Syi'ah Isma'iliyah misalnya, kelompok ini berhasil mendirikan dinasti Fathimiyah di Mesir dan Pemimpinnya menyatakan diri sebagai Khalifah tandingan Abbasiyah setelah berhasil mengadakan beberapa pemberontakan.[28] Beberpa doktrin bermasalah yang dibawa gerakan ini diantaranya; perintah syari'at Islam hanya berlaku bagi orang awam saja, para Nabi dan Rasul hanyalah seorang mujaddid, para filusuf mampu mencapai kedudukan yang sejajar dengan Nabi dan Rasul, al Qur'an hanya dapat dimengerti oleh orang-orang tertentu karena memiliki arti lahir dan arti bathin, serta hanya berfungsi sebagai pensucian jiwa saja. Keyakinan gerakan Isma'liyah yang aneh ini berakar dari perpaduan ajaran syi'ah dengan filsafat neo Platonisme, dan sufistik ala Ikhwan as Shafa.[29]
Pemimpin pergerakan Isma'iliyah yang mewujudkan khilafah Fathimiyah adalah Ubaidillah al Mahdi (Nama asli: Sa'id Ibn Husain/Abu Muhammad Ubaidillah Al Mahdi) yang juga mengaku sampai kepada keturunan Ali'[30]. Akan tetapi, menurut Al Hafidz Ibnu Katsir dalam Al Bidayah, pengakuannya tersebut dibantah oleh sejumlah ulama tarikh seperti Imam Abu Hamid al Isfaraini, Imam Al Qadhi Al Baqilani, Al Qaduri, dan lain-lain serta berkesimpulan bahwa Ubaidillah berketurunan Yahudi.[31] Menurut beberapa catatan, Ubaidillah Al Mahdi dilahirkan di Kuffah tahun 260 H / 874 M. Ia memulai gerakannya dari arah Syiria dimana pusat gerakan firqah Syi'ah Isma'iliyah berada. Dari sana ia pergi ke Afrika Utara, menelusuri Palestina dan Mesir hingga tiba di Raqqah dan berkuasa disana atas dukungan Abu Abdullah As Shi'i.[32] Philip K. Hitti dalam Histor-ynya juga menyebutkan bahwa Abu Abdullah As Shi'i yang telah membantunya merebut kekuasaan Aghlabiyah pada akhirnya dibunuh oleh Ubaidillah.

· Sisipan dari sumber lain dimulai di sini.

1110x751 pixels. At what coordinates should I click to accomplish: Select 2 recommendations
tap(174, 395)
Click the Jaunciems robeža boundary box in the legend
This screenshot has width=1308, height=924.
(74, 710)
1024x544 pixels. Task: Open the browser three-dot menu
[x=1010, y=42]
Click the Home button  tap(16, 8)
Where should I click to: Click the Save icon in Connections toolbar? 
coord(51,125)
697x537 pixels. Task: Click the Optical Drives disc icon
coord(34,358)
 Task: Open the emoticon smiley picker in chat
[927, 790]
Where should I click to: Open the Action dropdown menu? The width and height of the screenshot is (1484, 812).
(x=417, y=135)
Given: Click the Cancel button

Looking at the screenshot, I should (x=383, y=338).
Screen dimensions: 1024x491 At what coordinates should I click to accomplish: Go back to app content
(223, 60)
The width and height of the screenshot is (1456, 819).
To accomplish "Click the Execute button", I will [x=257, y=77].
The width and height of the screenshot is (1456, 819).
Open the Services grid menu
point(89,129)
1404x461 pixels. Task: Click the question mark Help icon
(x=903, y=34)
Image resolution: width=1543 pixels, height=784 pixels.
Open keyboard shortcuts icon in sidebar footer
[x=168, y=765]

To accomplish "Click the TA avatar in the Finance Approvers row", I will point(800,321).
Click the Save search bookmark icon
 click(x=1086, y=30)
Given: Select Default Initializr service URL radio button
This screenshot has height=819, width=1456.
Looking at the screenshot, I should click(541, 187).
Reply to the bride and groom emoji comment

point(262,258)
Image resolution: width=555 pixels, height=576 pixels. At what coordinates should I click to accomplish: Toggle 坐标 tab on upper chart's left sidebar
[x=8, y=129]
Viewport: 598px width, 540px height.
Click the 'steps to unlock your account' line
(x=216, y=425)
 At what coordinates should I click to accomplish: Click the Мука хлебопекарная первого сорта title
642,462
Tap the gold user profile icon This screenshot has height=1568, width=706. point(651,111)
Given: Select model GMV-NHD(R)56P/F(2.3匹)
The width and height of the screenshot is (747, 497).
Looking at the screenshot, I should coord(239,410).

Dalam catatan Dr. Yusuf Al Isy' dalam "Tarîkh Ashr al Khalifah al Abbasiyah" menyebutkan bahwa Abdullah As Shi'i merupakan kepanjangan tangan untuk propaganda Syi'ah dari seorang Syi'ah kharismatik yang bernama Maimun Al Qaddah. Maimun Al Qaddah adalah seorang Syi'ah yang menyebarkan isu tentang kemunculan Al Mahdi menggantikan Isma'il bin Ja'far. Demikian halnya dengan Ubaidillah, ia juga merupakan kepanjangan tangan propaganda syi'ah dari Maimun Al Qaddah yang mendompleng keberhasilan gerakan As Si'i di Maroko.[33]
Ubaidillah mendakwakan dirinya sebagai al Mahdi ke 7. Dakwaan itu mendapat sambutan kelompok pengikut-pengikutnya dan terus menjadi gelombang masa yang makin terorganisir dengan baik.  Hingga pada tahun 909 M, Ubaidillah berhasil memproklamirkan diri menjadi khalifah/Imam untuk dinasti Fathimiyah yang terpisah dari dinasti Abbasiyah. Nama Fathimiah diambil menjadi nama resmi kekuasaan Syi'ah Isma'iliyah, merujuk kepada nama putri Rasulullah; Fatimah Az Zahra radhiyallahu'anha sekaligus penisbatan keturunan mereka.[34]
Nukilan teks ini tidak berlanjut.